On top of all that the pacing is really wonky and the story feels extremely bland with the entire thing revolving around retrieving an item the first Predator in the film brought to help humanity. That item ends up being nothing more than a McGuffin and when we finally find out what it is it’s not only underwhelming but feels like it was created to push this franchise in a direction I for one would hate to see it go. And if all that wasn’t enough for me I just didn’t find “The Predator” to be as much fun as it should have been. Yes, there’s plenty of action and some new elements to embrace but overall I felt the film was a contrived and uninspired attempt to continue the “Predator” franchise for a new generation of unthinking, uncaring mindless moviegoers simply satisfied with explosions, blood and a few decent quips. It panders to the lowest common denominator of this franchise’s fan base which is sad when you consider it shouldn’t be THAT hard to create an engaging and enjoyable “Predator” movie.

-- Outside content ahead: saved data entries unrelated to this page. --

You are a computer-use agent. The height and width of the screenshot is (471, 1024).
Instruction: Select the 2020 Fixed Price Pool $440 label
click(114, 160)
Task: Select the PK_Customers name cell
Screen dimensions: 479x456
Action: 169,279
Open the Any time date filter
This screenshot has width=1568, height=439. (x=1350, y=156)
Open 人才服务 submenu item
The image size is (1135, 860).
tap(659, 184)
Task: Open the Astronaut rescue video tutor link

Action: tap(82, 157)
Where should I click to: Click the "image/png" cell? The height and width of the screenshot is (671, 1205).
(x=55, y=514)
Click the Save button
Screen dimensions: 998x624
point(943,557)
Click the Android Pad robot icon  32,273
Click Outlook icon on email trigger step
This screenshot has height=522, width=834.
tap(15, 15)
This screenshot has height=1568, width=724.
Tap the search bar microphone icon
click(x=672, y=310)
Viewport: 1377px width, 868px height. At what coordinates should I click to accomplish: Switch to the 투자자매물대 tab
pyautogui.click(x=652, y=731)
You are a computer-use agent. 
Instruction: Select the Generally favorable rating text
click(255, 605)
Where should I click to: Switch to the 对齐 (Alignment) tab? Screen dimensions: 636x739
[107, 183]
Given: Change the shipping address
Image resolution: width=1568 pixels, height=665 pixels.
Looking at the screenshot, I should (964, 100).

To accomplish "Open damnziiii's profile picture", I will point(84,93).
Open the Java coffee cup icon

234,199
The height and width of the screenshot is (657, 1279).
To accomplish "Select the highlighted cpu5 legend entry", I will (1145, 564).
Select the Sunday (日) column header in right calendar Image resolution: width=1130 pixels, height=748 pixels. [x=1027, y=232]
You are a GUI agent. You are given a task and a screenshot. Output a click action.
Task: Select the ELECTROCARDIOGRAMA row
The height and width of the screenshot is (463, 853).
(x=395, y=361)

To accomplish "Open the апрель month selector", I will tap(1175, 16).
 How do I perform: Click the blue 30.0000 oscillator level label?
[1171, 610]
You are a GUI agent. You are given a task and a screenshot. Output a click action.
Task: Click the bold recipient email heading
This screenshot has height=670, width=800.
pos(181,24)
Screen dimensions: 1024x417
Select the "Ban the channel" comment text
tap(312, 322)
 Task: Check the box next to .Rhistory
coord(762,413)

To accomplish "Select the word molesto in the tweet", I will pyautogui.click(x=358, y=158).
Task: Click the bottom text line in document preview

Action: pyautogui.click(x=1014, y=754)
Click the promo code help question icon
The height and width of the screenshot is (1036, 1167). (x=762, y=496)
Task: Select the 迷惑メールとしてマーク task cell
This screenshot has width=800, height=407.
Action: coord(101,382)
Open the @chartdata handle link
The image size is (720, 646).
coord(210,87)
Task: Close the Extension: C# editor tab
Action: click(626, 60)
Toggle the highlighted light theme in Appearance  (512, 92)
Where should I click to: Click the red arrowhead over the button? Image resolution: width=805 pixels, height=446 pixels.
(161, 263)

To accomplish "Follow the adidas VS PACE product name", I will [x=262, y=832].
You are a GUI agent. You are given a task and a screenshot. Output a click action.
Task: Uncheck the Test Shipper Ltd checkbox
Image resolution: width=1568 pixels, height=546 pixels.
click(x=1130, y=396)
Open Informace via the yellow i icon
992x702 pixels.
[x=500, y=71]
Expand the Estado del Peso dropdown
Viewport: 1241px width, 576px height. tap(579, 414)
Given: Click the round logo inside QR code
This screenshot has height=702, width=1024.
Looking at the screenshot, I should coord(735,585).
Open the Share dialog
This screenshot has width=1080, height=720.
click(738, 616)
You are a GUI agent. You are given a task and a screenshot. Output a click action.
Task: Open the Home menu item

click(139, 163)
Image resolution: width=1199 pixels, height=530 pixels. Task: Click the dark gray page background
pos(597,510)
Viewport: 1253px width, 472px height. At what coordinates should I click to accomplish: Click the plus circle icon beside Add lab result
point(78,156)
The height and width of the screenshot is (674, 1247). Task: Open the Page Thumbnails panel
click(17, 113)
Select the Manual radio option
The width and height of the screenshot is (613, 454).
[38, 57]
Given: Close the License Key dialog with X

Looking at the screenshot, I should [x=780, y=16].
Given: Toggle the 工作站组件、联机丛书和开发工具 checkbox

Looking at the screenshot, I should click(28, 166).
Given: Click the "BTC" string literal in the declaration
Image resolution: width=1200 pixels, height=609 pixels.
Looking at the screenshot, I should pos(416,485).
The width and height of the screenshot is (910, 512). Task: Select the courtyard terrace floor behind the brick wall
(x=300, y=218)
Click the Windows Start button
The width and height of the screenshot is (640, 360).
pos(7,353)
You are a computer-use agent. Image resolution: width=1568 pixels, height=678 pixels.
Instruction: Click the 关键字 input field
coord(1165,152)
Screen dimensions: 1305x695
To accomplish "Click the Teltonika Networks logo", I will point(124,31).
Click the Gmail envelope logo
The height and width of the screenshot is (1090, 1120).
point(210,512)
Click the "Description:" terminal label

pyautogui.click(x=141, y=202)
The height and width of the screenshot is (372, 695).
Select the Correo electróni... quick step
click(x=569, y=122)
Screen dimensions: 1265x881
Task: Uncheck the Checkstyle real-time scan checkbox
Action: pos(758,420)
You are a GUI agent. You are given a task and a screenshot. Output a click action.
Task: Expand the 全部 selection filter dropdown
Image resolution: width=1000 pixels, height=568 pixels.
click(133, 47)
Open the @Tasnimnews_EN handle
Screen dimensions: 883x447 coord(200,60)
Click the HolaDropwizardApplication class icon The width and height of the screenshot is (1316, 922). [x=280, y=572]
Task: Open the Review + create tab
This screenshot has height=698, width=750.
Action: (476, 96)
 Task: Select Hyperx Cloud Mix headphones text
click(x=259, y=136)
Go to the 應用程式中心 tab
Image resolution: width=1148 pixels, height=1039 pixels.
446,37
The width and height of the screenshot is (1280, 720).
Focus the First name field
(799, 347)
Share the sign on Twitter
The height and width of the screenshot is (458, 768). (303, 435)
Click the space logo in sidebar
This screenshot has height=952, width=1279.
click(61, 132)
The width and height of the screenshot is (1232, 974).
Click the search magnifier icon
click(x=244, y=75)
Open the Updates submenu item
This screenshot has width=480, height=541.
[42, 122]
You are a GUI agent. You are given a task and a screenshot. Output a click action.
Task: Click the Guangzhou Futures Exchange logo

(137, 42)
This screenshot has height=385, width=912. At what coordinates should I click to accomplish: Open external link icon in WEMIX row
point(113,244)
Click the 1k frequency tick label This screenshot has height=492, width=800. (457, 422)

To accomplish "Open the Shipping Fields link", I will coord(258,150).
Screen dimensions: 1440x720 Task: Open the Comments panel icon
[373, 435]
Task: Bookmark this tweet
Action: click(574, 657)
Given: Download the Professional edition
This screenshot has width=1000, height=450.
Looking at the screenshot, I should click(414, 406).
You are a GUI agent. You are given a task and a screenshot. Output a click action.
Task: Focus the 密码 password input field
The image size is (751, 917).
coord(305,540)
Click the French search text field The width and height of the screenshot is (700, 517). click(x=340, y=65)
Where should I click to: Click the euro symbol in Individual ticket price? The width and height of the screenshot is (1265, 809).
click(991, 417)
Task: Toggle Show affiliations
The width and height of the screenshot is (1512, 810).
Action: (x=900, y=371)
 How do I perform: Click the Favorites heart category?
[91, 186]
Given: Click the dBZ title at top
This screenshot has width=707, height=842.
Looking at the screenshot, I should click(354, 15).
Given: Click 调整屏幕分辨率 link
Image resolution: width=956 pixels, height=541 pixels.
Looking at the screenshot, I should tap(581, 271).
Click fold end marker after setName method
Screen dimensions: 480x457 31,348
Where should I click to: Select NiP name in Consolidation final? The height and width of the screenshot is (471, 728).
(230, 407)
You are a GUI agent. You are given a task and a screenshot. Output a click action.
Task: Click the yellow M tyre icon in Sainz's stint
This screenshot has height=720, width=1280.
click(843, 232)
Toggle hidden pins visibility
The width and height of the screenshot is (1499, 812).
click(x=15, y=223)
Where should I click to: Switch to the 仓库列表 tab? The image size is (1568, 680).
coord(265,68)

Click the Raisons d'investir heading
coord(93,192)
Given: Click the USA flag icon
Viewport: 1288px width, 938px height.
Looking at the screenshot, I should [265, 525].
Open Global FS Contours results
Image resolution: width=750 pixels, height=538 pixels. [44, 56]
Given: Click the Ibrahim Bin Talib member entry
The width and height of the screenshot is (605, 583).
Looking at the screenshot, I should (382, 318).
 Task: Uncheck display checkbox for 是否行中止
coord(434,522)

“The Predator”, to put it bluntly, was a huge disappointment even if it was a disappointment I was fully prepared to experience. It leans heavily on tired clichés, underdeveloped characters, a bland script and what felt to me to be an uninspired story that tries too hard to be one thing or the other without ever successfully mashing genres like the original. It does sport some decent characters, as underdeveloped as they are, who suffer from mental illness which begs to question how such people would survive with a super powered hunter on their tails, but it never really makes good use of these aspects and instead feels more insulting than anything else. Still I can’t say it wasn’t a bit of harmless fun. The gore, weaponry, and creature designs were all pretty neat. The final showdown with the Assassin Predator was predictable but awesome and there are some added aspects that DO in fact build on the Predator lore properly. All things considered it’s a bland action movie and while the “Predator” series has never been the pinnacle of cinematic perfection I can’t help but feel like it’s seen better days. My take: I would even go so far as to call this the least enjoyable standalone movie in the series to date.